"""
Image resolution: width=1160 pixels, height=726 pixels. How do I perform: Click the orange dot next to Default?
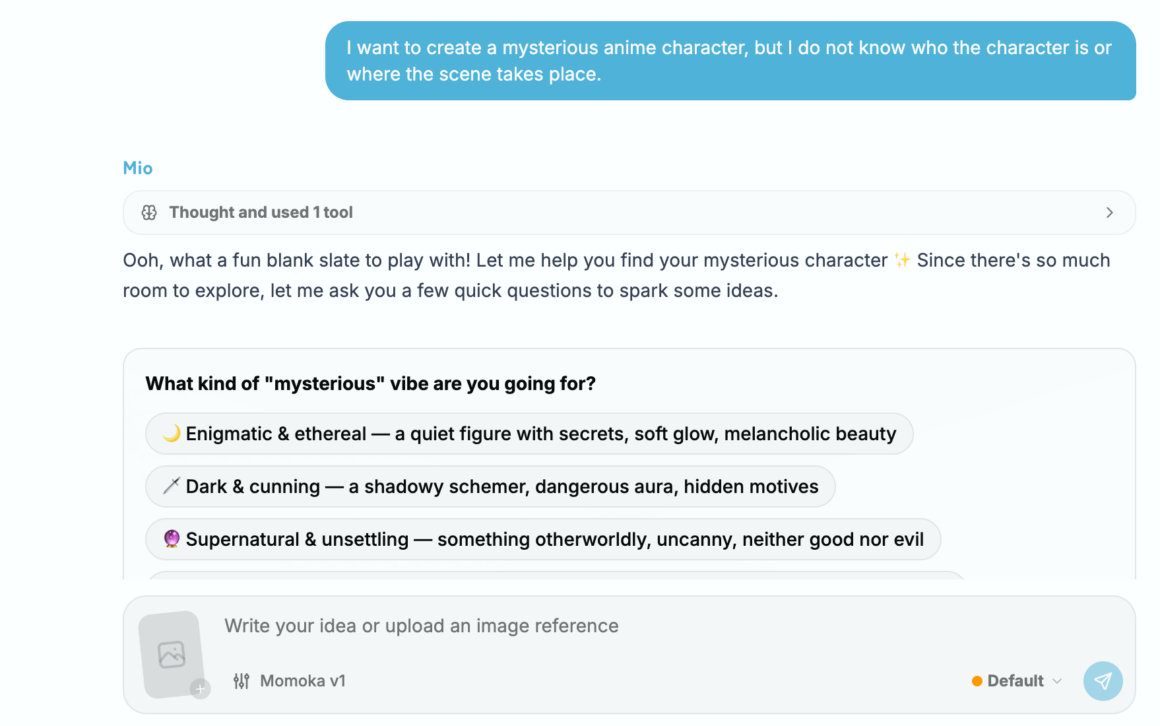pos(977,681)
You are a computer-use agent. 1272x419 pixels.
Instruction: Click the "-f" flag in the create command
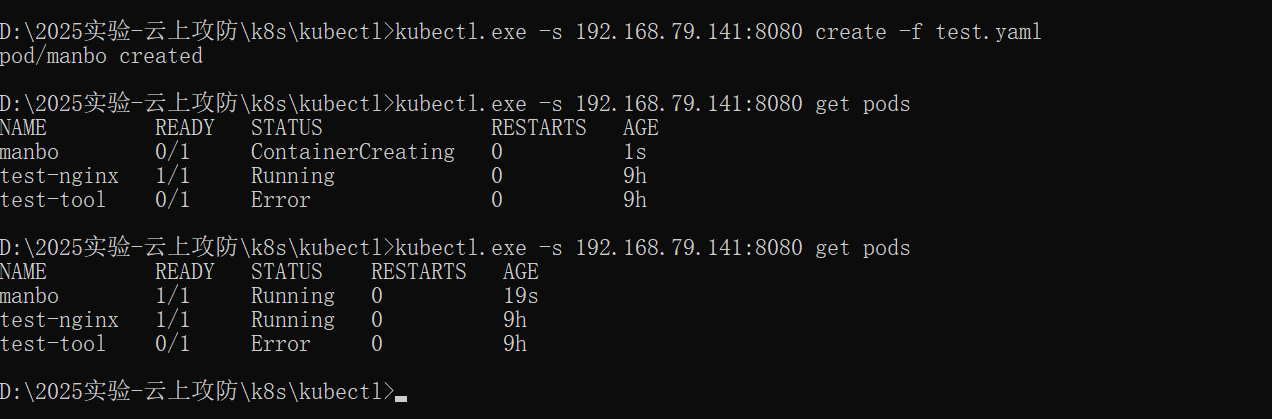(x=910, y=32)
"""
Find the line containing "You are a computer-use" in the records above, then copy it and every line after it exactly, through the last one, without any pictures.

> FINISHED TASK
You are a computer-use agent. 1272x419 pixels.
Instruction: Click the "-f" flag in the create command
(x=910, y=32)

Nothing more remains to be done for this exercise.